Disabling interrupt remapping seems to cause 50% drop in ethernet speed (v3.10)

From: Linda Walsh
Date: Sun Jul 07 2013 - 17:58:42 EST


There seems to be a new check :


Comments

Neil Horman <mailto:nhorman@xxxxxxxxxxxxx> - April 15, 2013, 4:28 p.m.

A few years back intel published a spec update:
http://www.intel.com/content/dam/doc/specification-update/5520-and-5500-chipset-ioh-specification-update.pdf

For the 5520 and 5500 chipsets which contained an errata (specificially errata
53), which noted that these chipsets can't properly do interrupt remapping, and
as a result the recommend that interrupt remapping be disabled in bios. While
many vendors have a bios update to do exactly that, not all do, and of course
not all users update their bios to a level that corrects the problem. As a
result, occasionally interrupts can arrive at a cpu even after affinity for that
interrupt has be moved, leading to lost or spurrious interrupts (usually
characterized by the message:
kernel: do_IRQ: 7.71 No irq handler for vector (irq -1)

There have been several incidents recently of people seeing this error, and
investigation has shown that they have system for which their BIOS level is such
that this feature was not properly turned off. As such, it would be good to
give them a reminder that their systems are vulnurable to this problem. For
details of those that reported the problem, please see:
https://bugzilla.redhat.com/show_bug.cgi?id=887006

Signed-off-by: Neil Horman <nhorman@xxxxxxxxxxxxx>
CC: Prarit Bhargava <prarit@xxxxxxxxxx>
CC: Don Zickus <dzickus@xxxxxxxxxx>
CC: Don Dutile <ddutile@xxxxxxxxxx>
CC: Bjorn Helgaas <bhelgaas@xxxxxxxxxx>
CC: Asit Mallick <asit.k.mallick@xxxxxxxxx>
CC: David Woodhouse <dwmw2@xxxxxxxxxxxxx>
CC: linux-pci@xxxxxxxxxxxxxxx
CC: Joerg Roedel <joro@xxxxxxxxxx>
CC: Konrad Rzeszutek Wilk <konrad.wilk@xxxxxxxxxx>
====================

That causes a >=50% drop in receive performance on
ethernet file transfers (with the linux machine being
receiving a file)... Sending doesn't appear to be affected.

Is the above error message "No irq handler for vector" the only
error message I would see if I suffered from this bug?

I looked through message logs going back to 2012-01-27 and found 0 of those messages. I do have the part that that is claimed to be affected.
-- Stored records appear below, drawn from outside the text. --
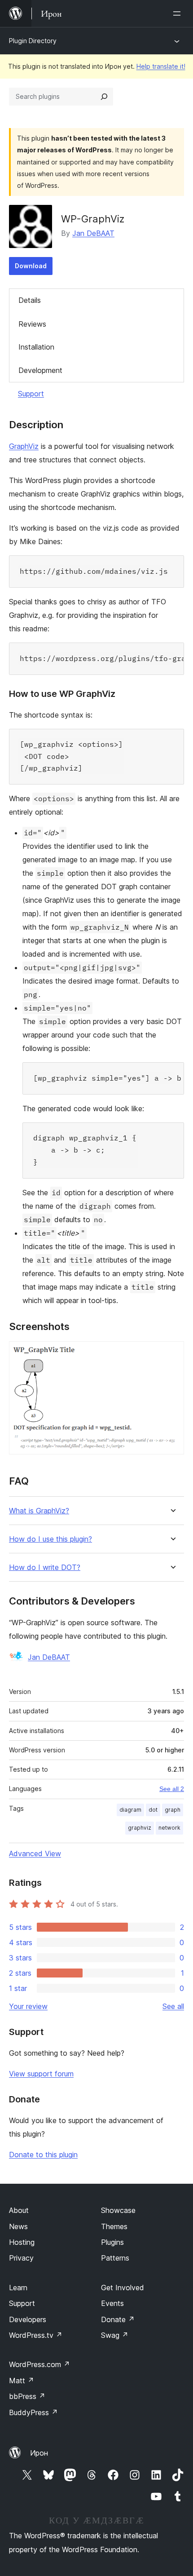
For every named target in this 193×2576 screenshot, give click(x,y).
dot (153, 1809)
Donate (118, 2319)
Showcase (118, 2210)
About (19, 2210)
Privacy (21, 2257)
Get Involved (122, 2287)
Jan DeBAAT (93, 233)
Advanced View (35, 1853)
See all (173, 2006)
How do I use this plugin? (50, 1539)
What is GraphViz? (39, 1511)
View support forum (41, 2073)
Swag (114, 2335)
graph (172, 1809)
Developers (27, 2319)
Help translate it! (160, 66)
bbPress (27, 2396)
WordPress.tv (35, 2335)
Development (40, 370)
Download (31, 266)
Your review (28, 2006)
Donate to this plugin (43, 2154)
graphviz (139, 1827)
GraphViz (24, 446)
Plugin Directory (33, 40)
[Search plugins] (104, 97)
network (169, 1827)
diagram (130, 1809)
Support (31, 393)
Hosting (22, 2242)
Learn (18, 2287)
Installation (36, 346)
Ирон (39, 2452)
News (18, 2226)
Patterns (115, 2257)
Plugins (112, 2242)
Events (112, 2303)
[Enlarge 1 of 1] (171, 1353)
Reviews (32, 323)
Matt (21, 2380)
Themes (114, 2226)
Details (29, 300)
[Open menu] (178, 13)
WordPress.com (39, 2364)
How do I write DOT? (44, 1567)
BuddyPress (33, 2412)
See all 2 (171, 1788)
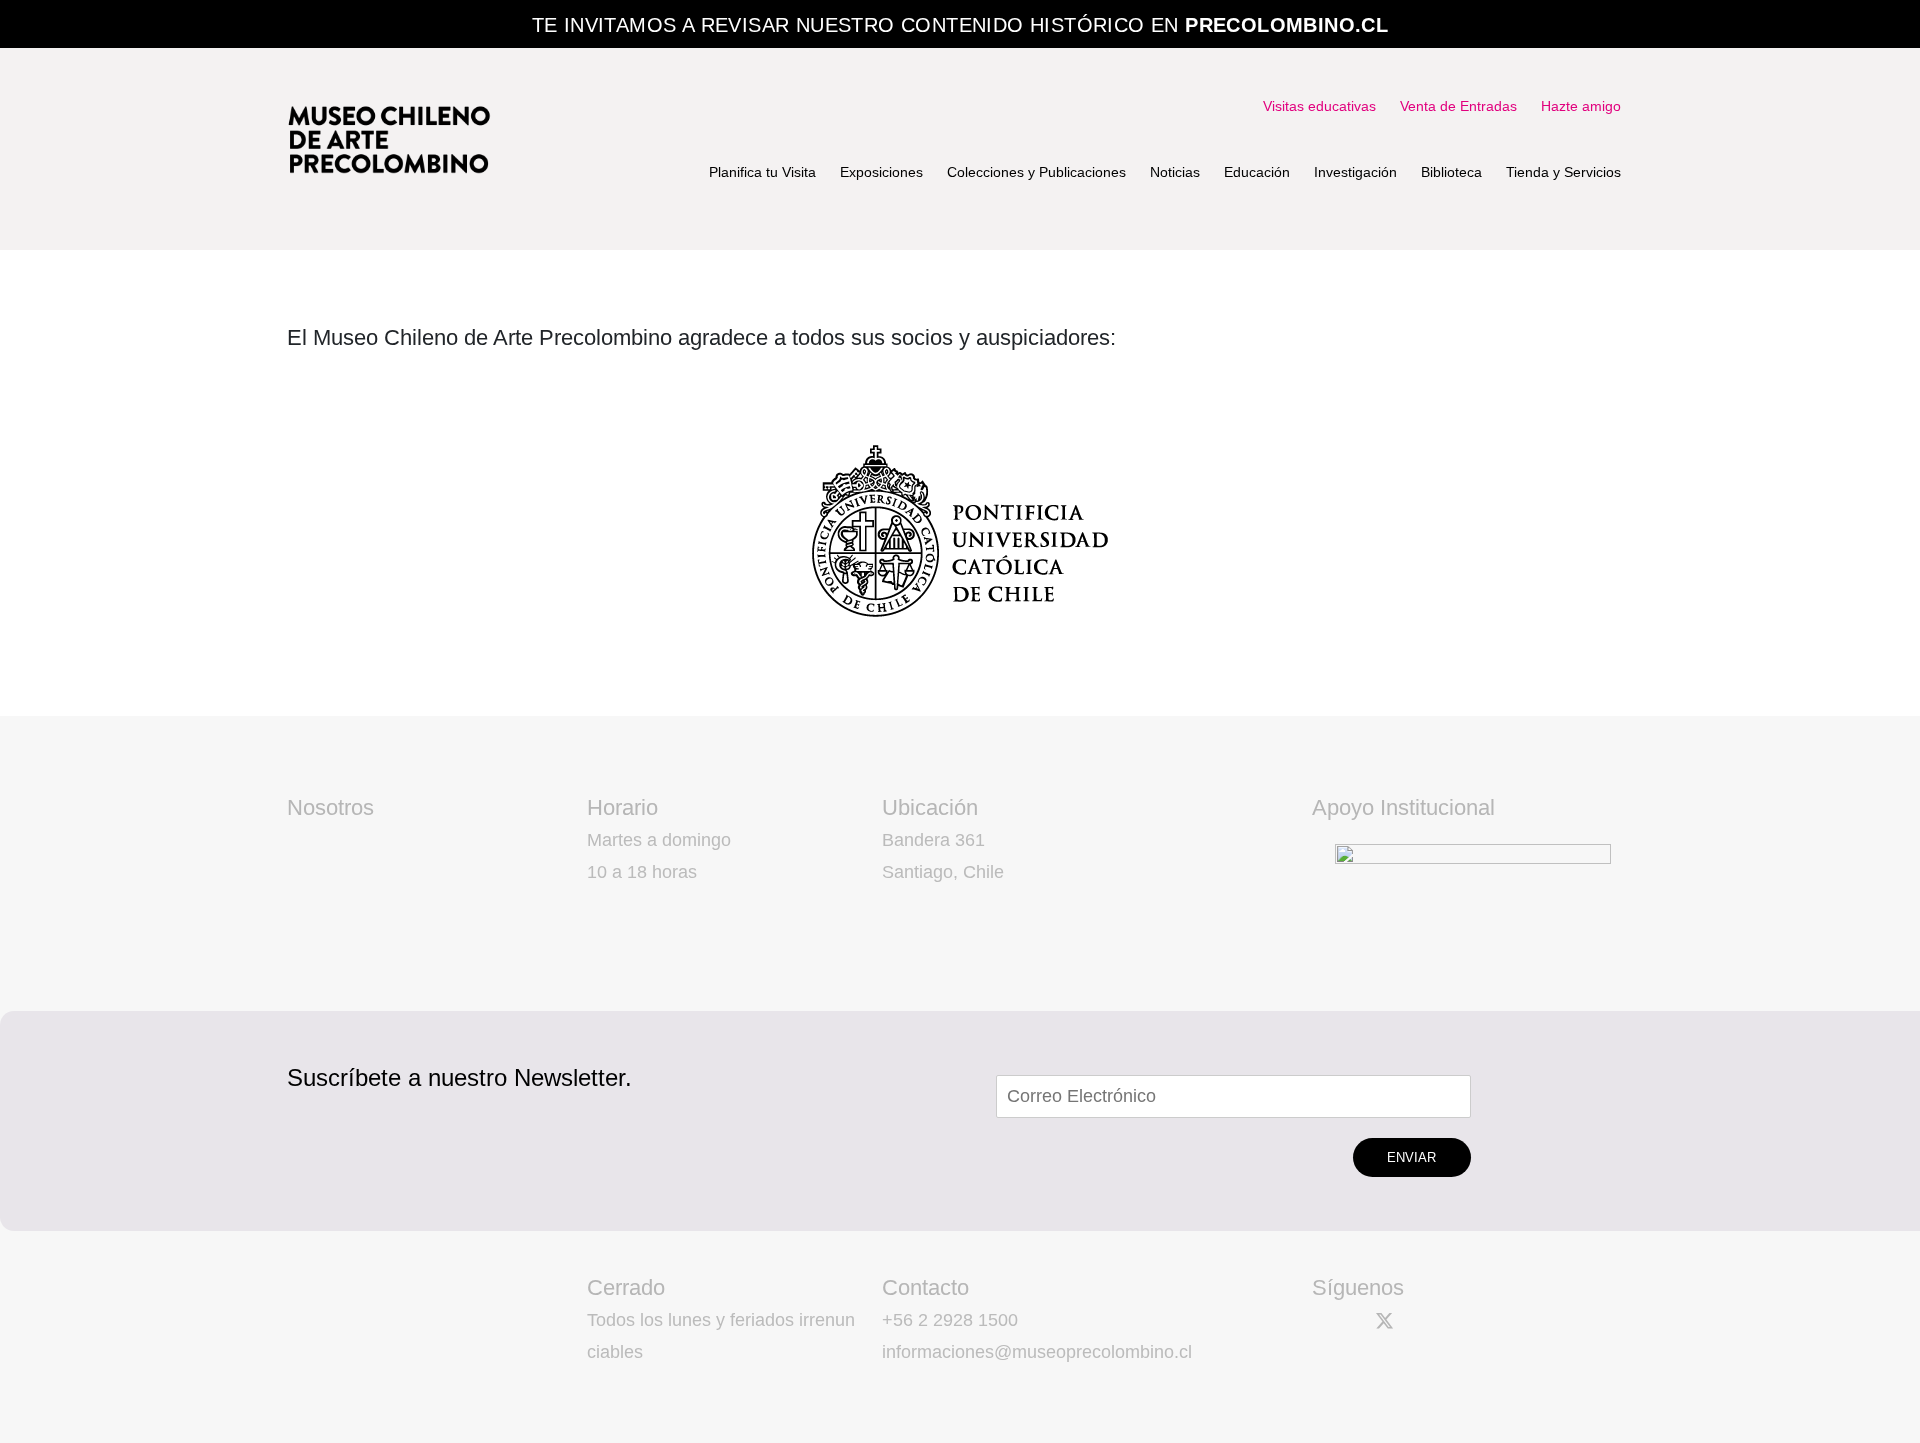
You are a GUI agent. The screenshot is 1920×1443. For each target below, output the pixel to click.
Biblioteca (1451, 172)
I've been using interrupt affinity /steering (not irqbalancing) to put
ethernet interrupts for this interface on a specific cpu, keeping
the file server for that interface on the same cpu as well as keeping
other HW interrupts off of that node.


Without the remapping, I am finding 50% or greater drop in receive speed,
yet with the remapping, I am not finding the error indicated above.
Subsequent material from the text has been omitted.